En toda historia de amor verdadera, llega un momento en que aparece el dolor. No el dolor que destruye o humilla, sino ese que nace de amar profundamente en un mundo herido, de desear lo bueno y lo bello cuando las circunstancias parecen cerrarse, de luchar por la unidad cuando todo alrededor grita que renuncies. Ese dolor no es una falla del amor, sino una prueba de su autenticidad. Porque cuando se ama de verdad, se está dispuesto no solo a dar, sino también a sufrir.
El amor, cuando es profundo, toca zonas del alma que ninguna otra experiencia alcanza.

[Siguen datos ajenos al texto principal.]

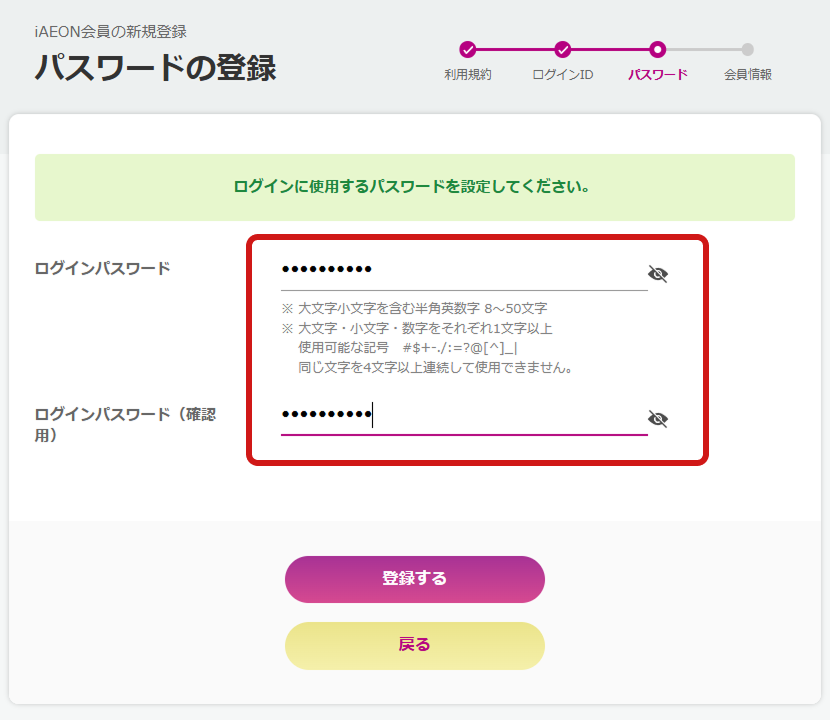
Task: Click the iAEON会員の新規登録 subtitle
Action: point(110,32)
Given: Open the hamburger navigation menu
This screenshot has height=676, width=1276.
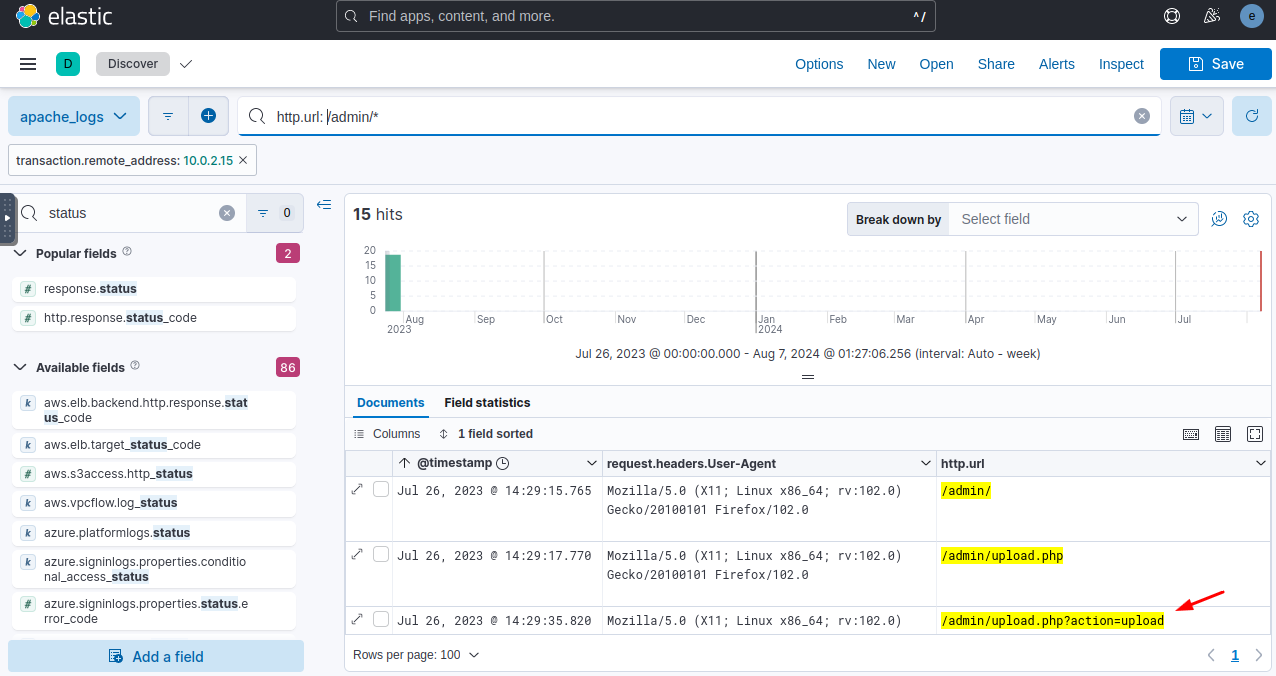Looking at the screenshot, I should [28, 64].
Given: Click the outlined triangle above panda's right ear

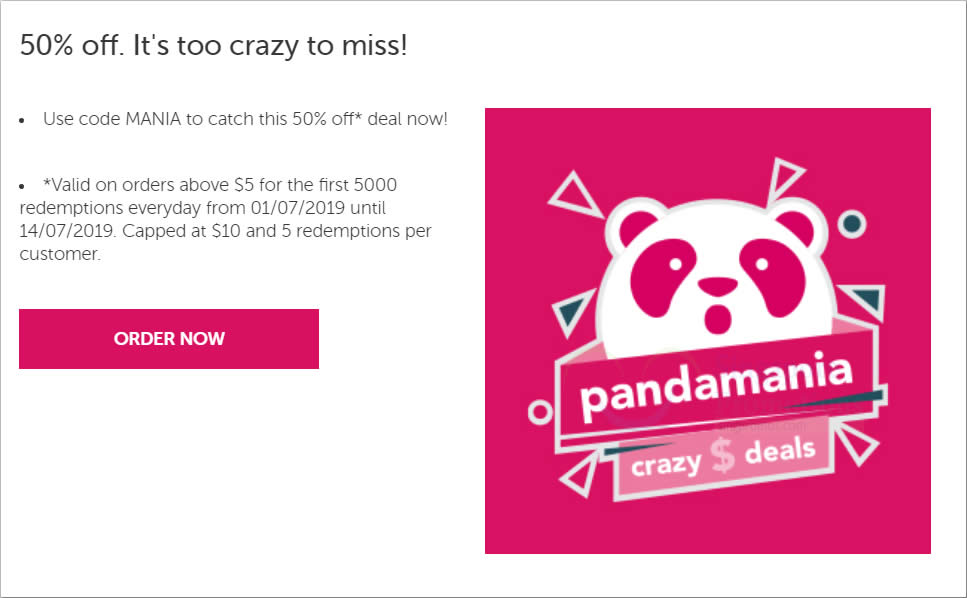Looking at the screenshot, I should coord(782,179).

Por eso duele cuando se ve impedido, postergado, desgarrado por la espera, por la distancia, por las contradicciones del tiempo y la vida. Pero ese dolor no debe ser rechazado ni negado. Debe ser vivido, saboreado, incluso. Porque forma parte del misterio del amor cristiano: el amor que no huye del dolor, sino que lo transforma.
Lo decía san Juan de la Cruz: “Para venir a gustarlo todo, no quieras tener gusto en nada”. El amor duele porque nos purifica. Porque arranca de nosotros los restos de egoísmo, de impaciencia, de querer poseer al otro. El dolor nos obliga a mirar más allá de lo inmediato y a amar al otro no por lo que me da, sino por lo que es, incluso cuando no lo tengo cerca, incluso cuando todo parece perdido. En esa fidelidad silenciosa, el amor se depura.

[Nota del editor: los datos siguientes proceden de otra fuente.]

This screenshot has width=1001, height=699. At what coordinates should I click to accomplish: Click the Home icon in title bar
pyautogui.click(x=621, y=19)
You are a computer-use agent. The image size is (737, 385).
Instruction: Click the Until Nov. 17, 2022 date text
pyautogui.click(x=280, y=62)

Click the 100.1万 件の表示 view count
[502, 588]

Y es que no hay amor cristiano sin cruz. Lo vemos en Cristo: Él amó con ternura, pero también con lágrimas, con angustia, con abandono. “Padre, si es posible, aparta de mí este cáliz… pero no se haga mi voluntad, sino la tuya” (Lc 22,42). En ese clamor se revela una verdad que no debemos olvidar: el dolor, vivido con amor, es oración. Es redención. Es ofrenda.
En el mundo moderno, se nos enseña a evitar el sufrimiento a toda costa. Pero eso nos ha vuelto incapaces de vivir el amor con hondura. Queremos el amor sin espera, sin renuncias, sin heridas. Y así, nos perdemos lo más grande: la posibilidad de ser transformados por el dolor, de hacernos más parecidos a Cristo, que ama incluso cuando le duele el alma.
El dolor de amar, cuando se vive en Dios, se convierte en una forma de comunión. No todo amor culmina en unión visible, pero todo amor verdadero tiene una dimensión eterna, porque ha sido tocado por lo divino. A veces, quienes más se han amado son los que más han tenido que luchar, esperar, callar. Pero ese sufrimiento no es inútil. Es semilla. Es fuego que purifica. Es entrega silenciosa que Dios ve y recoge.
Como católicos, no glorificamos el dolor por sí mismo. Pero lo aceptamos como parte del camino, como la tierra donde el amor echa raíces profundas. El dolor no es el final. Es el umbral. “Los que siembran entre lágrimas, cosecharán entre cantares” (Salmo 126,5).
Así como en el amor se alcanza una dicha que ninguna pasión vacía puede igualar, en el dolor por amor se experimenta una profundidad que ninguna alegría superficial puede dar. Solo en el más profundo dolor podemos ver con claridad el verdadero amor, entre las lágrimas de frustración podemos darnos cuenta que de pronto, jamás hemos conocido el amor antes de ese momento. Hay lágrimas que santifican, ausencias que educan el alma, silencios que elevan.
Amar así, con todo, incluso con el corazón roto, es amar de verdad. Es el fuego que podría prenderse en el mundo entero.